The Mayor is currently considering a 2% increase in water and sewer rates in Framingham.
I have recently expressed my comments to Mayor Spicer in written testimony pertaining to the new rate structure. Below are the thoughts I expressed:
At this time the Mayor is in the same situation setting water and sewer rates, as the City Council will be in later this month regarding the tax rate.
There are few rate alternatives, as the revenue must support the budget.
The only time we can truly impact rates is when we develop and approve the spending plans, both operations and capital.
Often it is pointed out that Framingham has spent a great deal of money on capital infrastructure. Sometimes when this has been discussed it has been made to sound like it just started, but it is really a decade and a half old. That distinction is important because though perhaps in the past the system maintenance has been
neglected, that is the somewhat distant past at this point.
I have great respect for the goals that Director Peter Sellers and his staff have accomplished. They have brought us a long way and done some very impressive
projects, but we cannot continue to build at this pace or our rates will not be affordable. Instead, we must maintain the system and continue to gradually replace
it. We must recognize that we can’t address 100 years of issues in 20 years. If we do so, we will put a large cost on one generation of rate payers.
If we are to have any real rate relief, we are going to have to slow our capital program as that is what is driving the rate increase. Although the current rate
proposal is a relatively modest rate increase of 2%, it is not reflective of the real increase in cost. The rate increase is being mitigated by retained earnings, but once
that source of funds is used, the rates will grow even faster. We will have to make up for the one-time revenue being utilized now, and account for future cost increases.
The ideas expressed that water and sewer costs are a bargain compared to cable TV and other utilities may be true.
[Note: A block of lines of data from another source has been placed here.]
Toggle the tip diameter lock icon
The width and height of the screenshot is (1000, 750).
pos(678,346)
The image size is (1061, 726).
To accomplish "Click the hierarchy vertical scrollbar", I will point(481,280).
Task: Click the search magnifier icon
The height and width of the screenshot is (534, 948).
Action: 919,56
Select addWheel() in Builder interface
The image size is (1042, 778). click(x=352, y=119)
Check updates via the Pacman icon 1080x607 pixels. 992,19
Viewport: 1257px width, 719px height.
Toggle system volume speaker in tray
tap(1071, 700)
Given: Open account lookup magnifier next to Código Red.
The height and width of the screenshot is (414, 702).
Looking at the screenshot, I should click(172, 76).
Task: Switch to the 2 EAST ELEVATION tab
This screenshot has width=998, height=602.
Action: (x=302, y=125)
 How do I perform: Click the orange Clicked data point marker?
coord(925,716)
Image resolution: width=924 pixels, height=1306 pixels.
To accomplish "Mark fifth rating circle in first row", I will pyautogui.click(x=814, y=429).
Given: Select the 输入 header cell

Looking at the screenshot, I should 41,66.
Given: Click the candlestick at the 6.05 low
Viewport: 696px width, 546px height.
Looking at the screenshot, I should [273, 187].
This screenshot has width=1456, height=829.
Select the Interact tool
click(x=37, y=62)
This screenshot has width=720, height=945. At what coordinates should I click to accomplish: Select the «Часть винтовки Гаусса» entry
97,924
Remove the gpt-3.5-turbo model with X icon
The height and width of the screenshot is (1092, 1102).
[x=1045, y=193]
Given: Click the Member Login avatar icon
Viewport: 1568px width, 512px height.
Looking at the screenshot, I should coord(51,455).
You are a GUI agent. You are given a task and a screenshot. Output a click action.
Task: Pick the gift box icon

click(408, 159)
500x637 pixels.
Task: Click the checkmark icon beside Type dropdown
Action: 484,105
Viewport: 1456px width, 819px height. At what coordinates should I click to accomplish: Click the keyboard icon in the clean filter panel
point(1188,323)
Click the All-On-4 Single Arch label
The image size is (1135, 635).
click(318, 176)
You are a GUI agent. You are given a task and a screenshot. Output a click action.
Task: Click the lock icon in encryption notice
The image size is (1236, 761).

I have also seen examples of how our rates compare favorably to other MWRA communities. Nevertheless, I do not believe it tells the whole story. People can’t decide to do without water. I cannot immediately name any other life necessity, even health insurance in most instances, that has doubled in a decade. We have to recognize the impact this has on many many residents and commit to slow this rapid rise.
Controlling the growth of expenditure is what controls the rates, and honestly that starts with the Mayor’s office.
As the executive we Mayor Spicer’s leadership to control expenditures as she is the budget maker. If the Mayor takes the initiative, I pledge as a councilor to support her efforts.
I am truly hopeful when we the capital budget in a couple of weeks, and the operating budget in six months, we will see the beginning of water and sewer rate control. It is a critical need for our community and our citizens.